Les Aigles devront continuer de jouer sur une surface naturelle au Stade Stéréo Plus, à court terme du moins, car un projet de surface synthétique ne fait pas partie des priorités de la Ville.

Terrain synthétique: les Aigles devront patienter

Trois-Rivières — Si les Aigles de Trois-Rivières espèrent rehausser leurs installations du Stade Stéréo Plus avec l’aménagement d’une surface synthétique, ils devront vraisemblablement prendre leur mal en patience.

Questionné à ce sujet lors du bilan de fin de saison de la concession trifluvienne dans la Ligue Can-Am, le président Marc-André Bergeron a réitéré sa volonté de voir se projet se concrétiser à court terme. Sans écarter de l’équation le fait que les Aigles bénéficieraient de jouer sur une telle surface, Bergeron a tenu à rappeler que c’est l’ensemble du baseball mineur qui en profiterait.

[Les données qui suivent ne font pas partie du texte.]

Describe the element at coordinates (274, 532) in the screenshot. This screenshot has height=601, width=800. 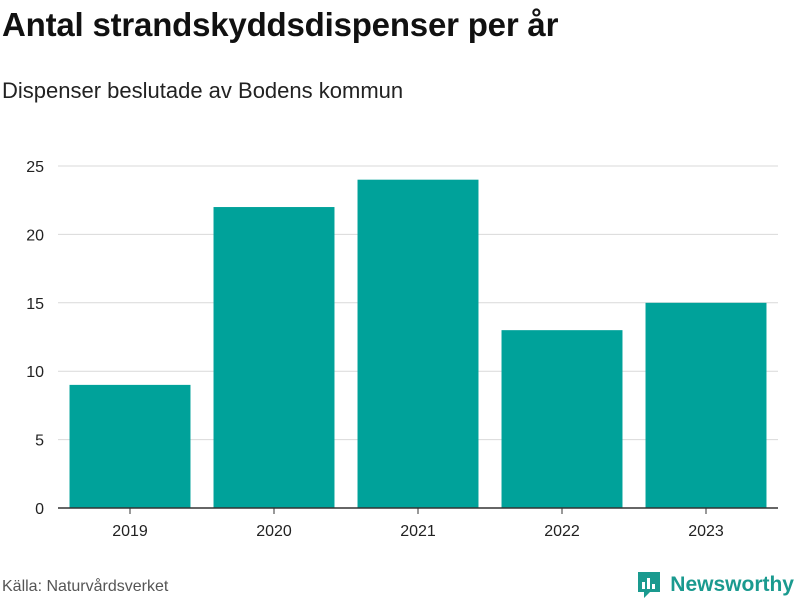
I see `x-tick-label: 2020` at that location.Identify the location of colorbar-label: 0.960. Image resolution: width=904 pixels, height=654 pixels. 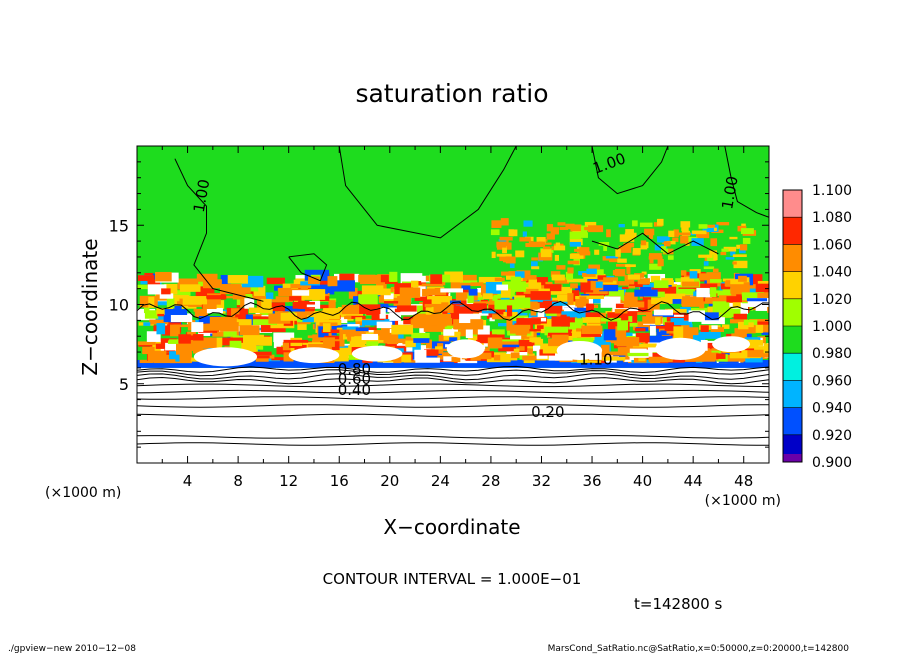
(832, 381).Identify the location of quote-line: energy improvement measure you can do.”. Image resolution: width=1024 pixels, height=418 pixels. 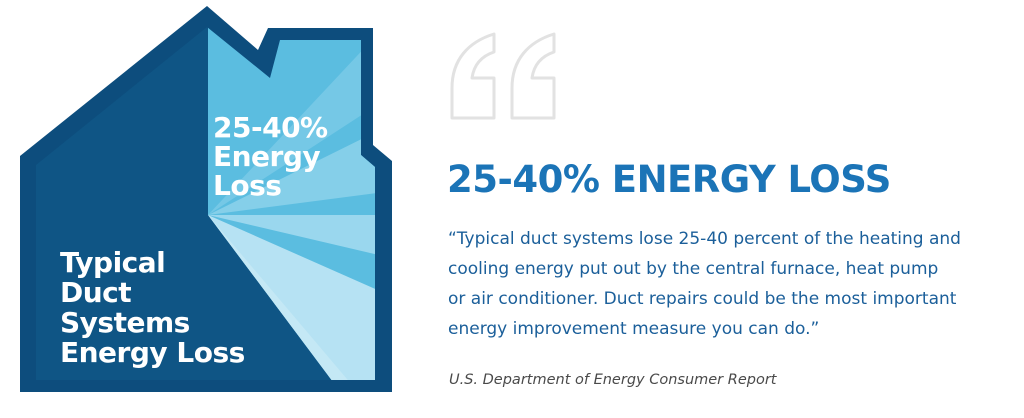
(634, 329).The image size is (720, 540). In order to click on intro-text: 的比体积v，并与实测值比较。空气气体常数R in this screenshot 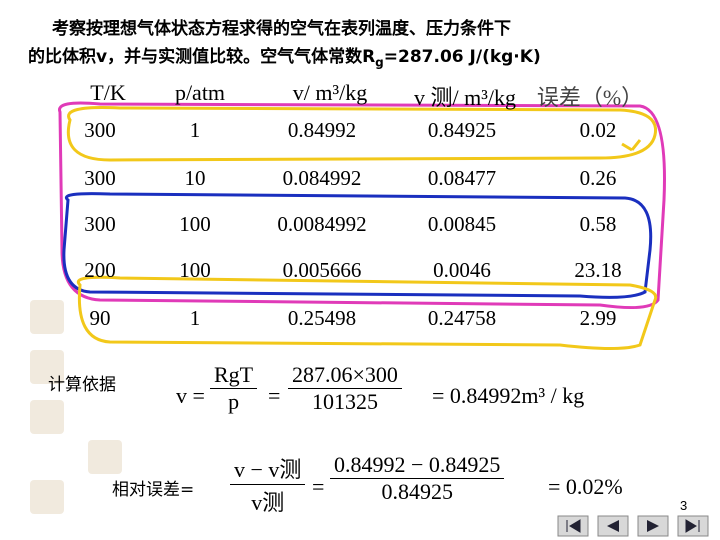, I will do `click(202, 57)`.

Présentement, pendant la saison estivale, les Aigles occupent le terrain pendant environ 475 heures à chaque année, en incluant les juniors. «On prend toutes les heures qu’on a besoin. On ne sacrifie pas d’heures pour notre part», souligne Bergeron. Une surface synthétique ne viendrait donc pas bonifier l’utilisation de l’organisation des Aigles. Cependant, le nombre d’heures où le terrain pourrait être utilisé grimperait jusqu’à 2000 heures par été.

Des candidats à l’écoute
En pleine campagne électorale provinciale, le président des Aigles a évidemment eu l’occasion de faire part de son souhait aux candidats qui ont défilé à tour de rôle au stade. Dans une période aussi propice, il admet avoir eu droit à des oreilles attentives. Cependant, un tel projet devrait se faire en collaboration avec la Ville de Trois-Rivières, qui est toujours propriétaire du stade de l’avenue Gilles-Villeneuve.

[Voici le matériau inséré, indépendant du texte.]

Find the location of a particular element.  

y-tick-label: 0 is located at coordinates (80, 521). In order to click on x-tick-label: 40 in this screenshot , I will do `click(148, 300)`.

C’est à cet endroit que se trouve le principal point d’achoppement. En entrevue avec Le Nouvelliste, le porte-parole de la Ville Yvan Toutant a clairement fait savoir qu’un tel projet n’était pas dans les plans à court terme. «Les Aigles nous ont contactés pour en discuter. Mais ce n’est pas quelque chose qui est dans nos cartons pour la prochaine année. Ça ne cadre pas dans les priorités actuelles», a-t-il commenté, avant de laisser une porte ouverte. «La Ville n’est pas fermée à long terme. Mais l’argent nécessaire pour un tel projet n’est pas là pour l’instant.»

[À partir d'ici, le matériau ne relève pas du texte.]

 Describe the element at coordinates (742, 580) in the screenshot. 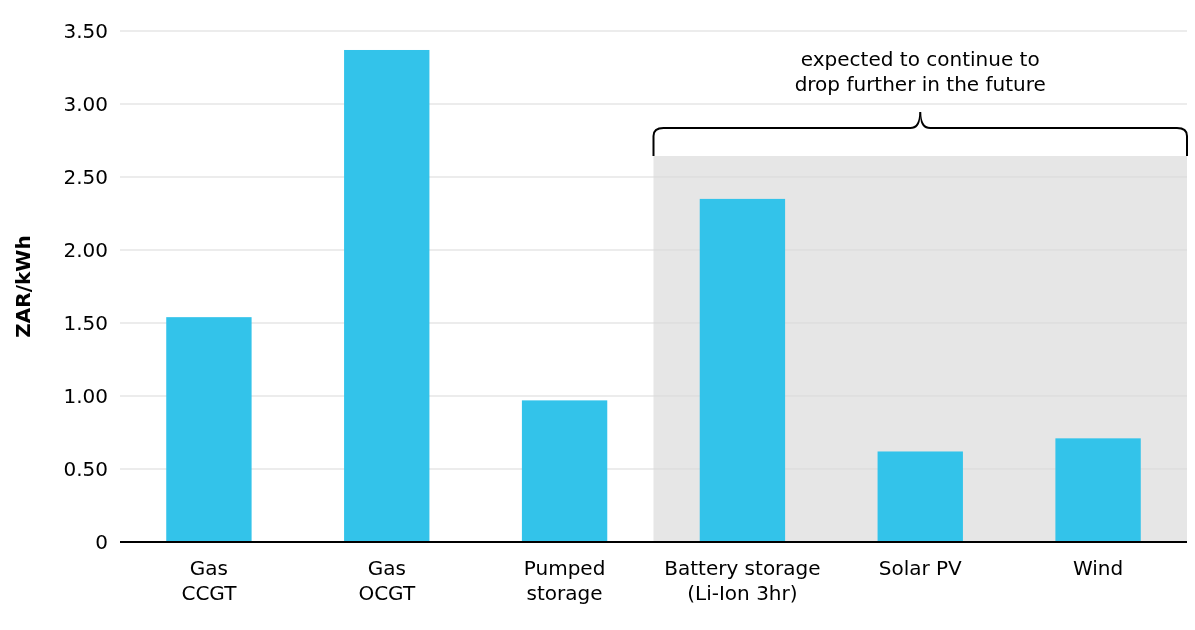

I see `x-tick-label: Battery storage (Li-Ion 3hr)` at that location.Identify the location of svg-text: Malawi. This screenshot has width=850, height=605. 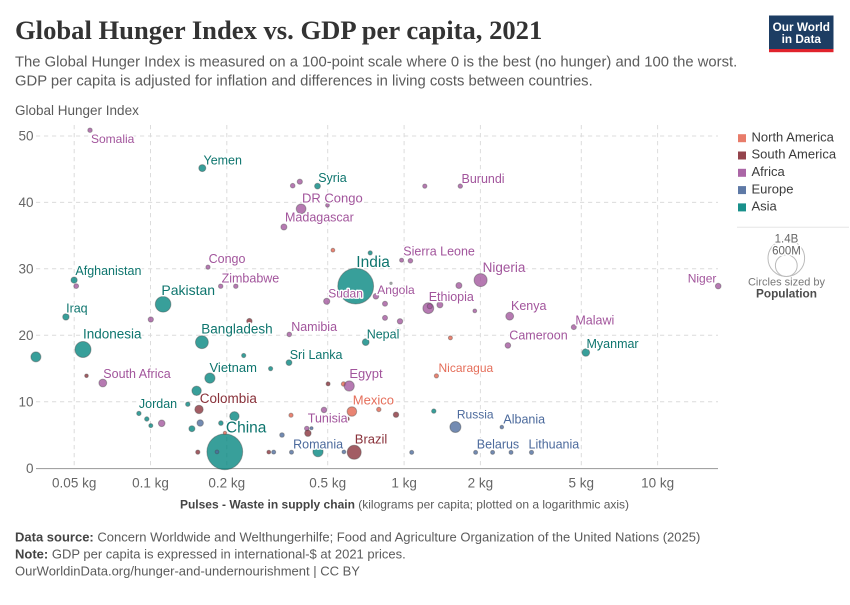
(594, 320).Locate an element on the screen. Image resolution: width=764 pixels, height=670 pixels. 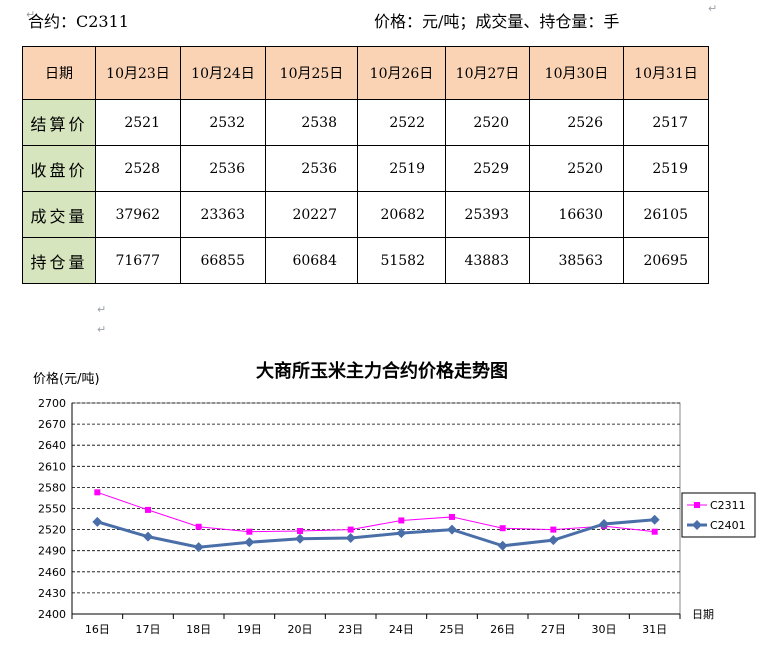
y-tick-label: 2700 is located at coordinates (52, 404).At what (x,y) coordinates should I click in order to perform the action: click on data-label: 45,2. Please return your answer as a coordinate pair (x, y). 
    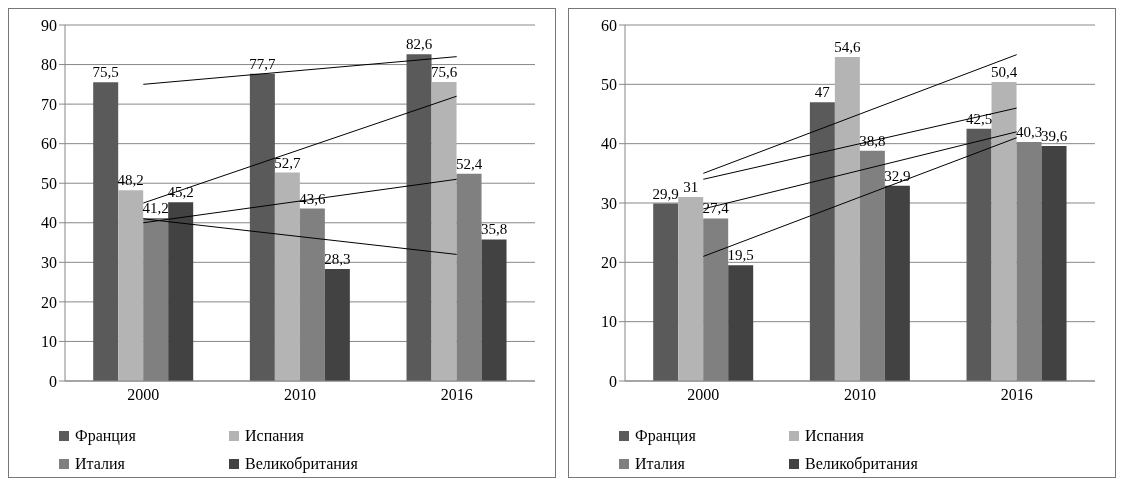
    Looking at the image, I should click on (180, 192).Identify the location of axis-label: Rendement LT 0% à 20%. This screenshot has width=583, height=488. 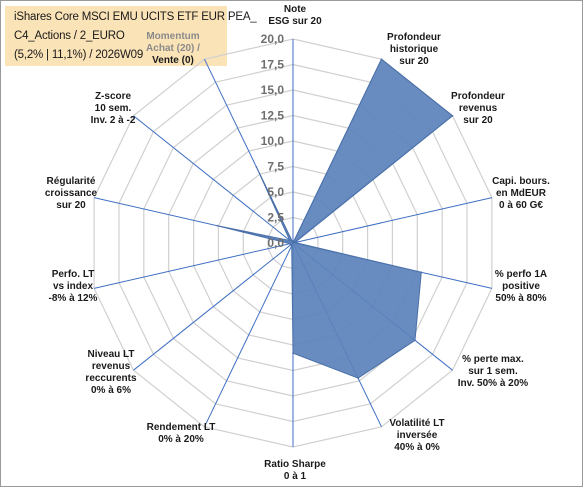
(182, 434).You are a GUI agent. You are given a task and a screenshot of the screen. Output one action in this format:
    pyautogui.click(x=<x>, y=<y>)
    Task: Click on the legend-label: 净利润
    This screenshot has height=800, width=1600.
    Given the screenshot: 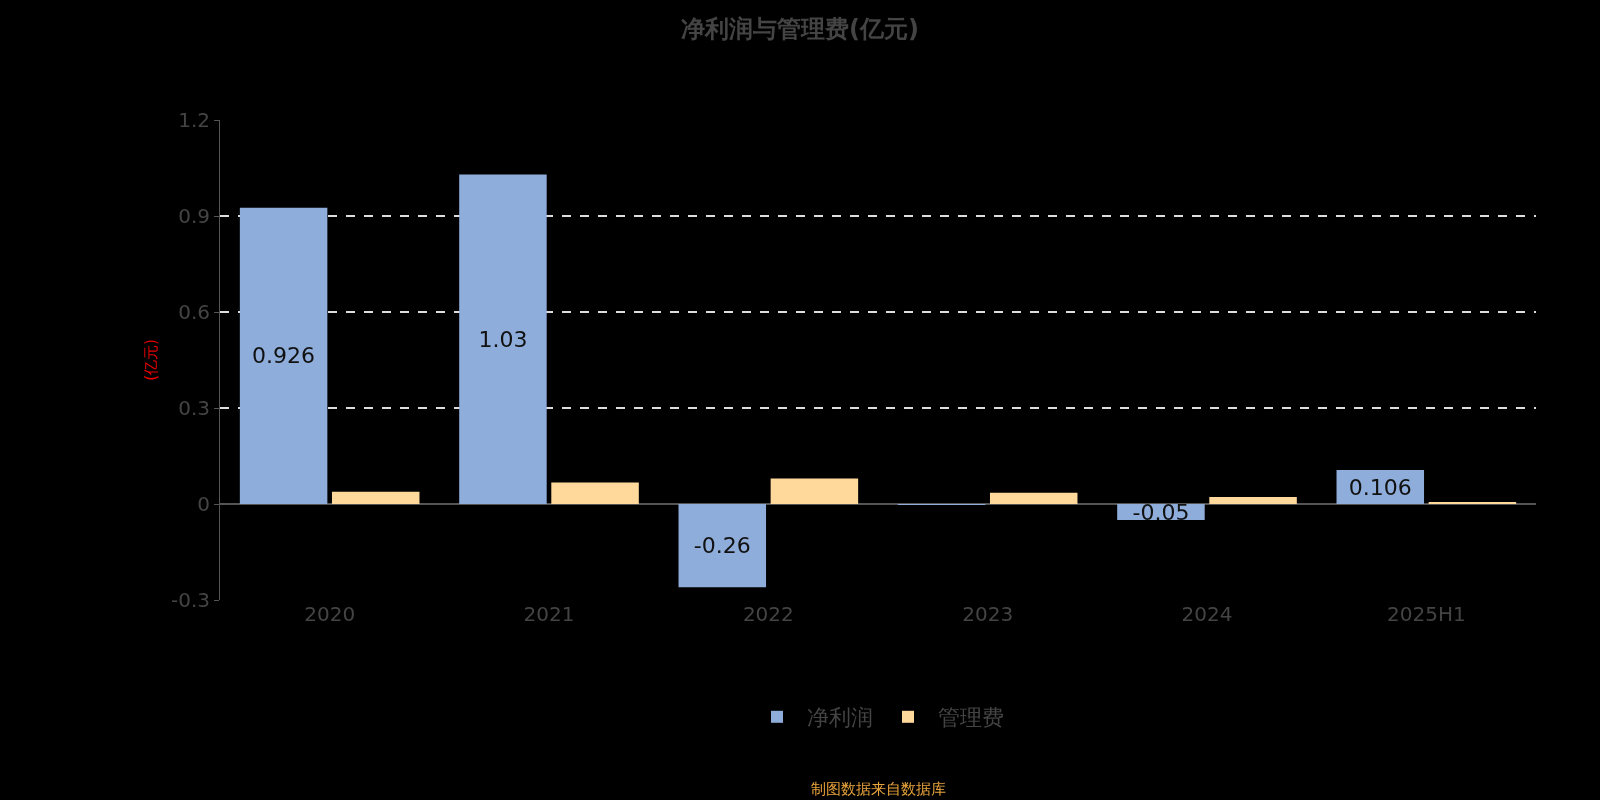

Tant du côté du fédéral que du provincial, il existe divers programmes d’aide financière pour appuyer un tel projet. Le coût total d’une telle surface a été évalué entre 2 et 3 millions $ par les Aigles. Au final, les Aigles estiment qu’il s’agirait non seulement d’une amélioration pour la qualité du terrain, mais cela permettrait aussi des économies pour l’entretien du terrain.

Le président des Capitales de Québec Michel Laplante, dont le Stade Canac est maintenant doté d’une surface synthétique, a clairement chiffré ces économies dans une entrevue accordée au Nouvelliste plus tôt cet été. Avec un entretien annuel d’un gazon naturel fixé autour de 340 000 $, il estimait à un million $ les économies sur 10 ans. «On entend souvent dire que notre terrain est le pire de la ligue. Ça ne paraît peut-être pas à l’œil, mais dans les faits, il est rough à jouer. Ça prendrait beaucoup d’argent pour procéder à une mise à niveau importante. Il me semble que tant qu’à toujours investir dans l’entretien du terrain, une surface synthétique ferait économiser beaucoup en bout de ligne», clame Bergeron.

Un attrait pour d’autres ligues
Au-delà de l’attrait d’un terrain synthétique pour le baseball mineur de la région, un tel investissement pourrait également rapporter beaucoup pour le développement des Aigles. Depuis quelque temps déjà, des bruits de corridors évoquent une éventuelle fusion avec un autre réseau de baseball indépendant ou encore un nouveau partenariat pour disputer des matchs contre une autre ligue. La qualité du terrain reviendra alors certainement dans la discussion.

«On ne veut pas jouer aux bébés gâtés, mais c’est devenu une nécessité. À un certain niveau de jeu, ça prend un certain standard de terrain. On est rendu là», estime Bergeron. «Il y a des gens de l’extérieur qui investissent beaucoup d’argent dans l’équipe. Je trouve que ça enverrait un beau signe pour encourager les hommes d’affaires… Mais en même temps, si la Ville décide que ce n’est pas dans ses priorités, on ne peut pas faire grand-chose. On espère seulement que le besoin a été compris.»

Bergeron aimerait relancer le dossier au lendemain des élections provinciales du 1er octobre. Pour ce faire, il devra toutefois espérer un soutien plus convaincant du côté de la Ville de Trois-Rivières.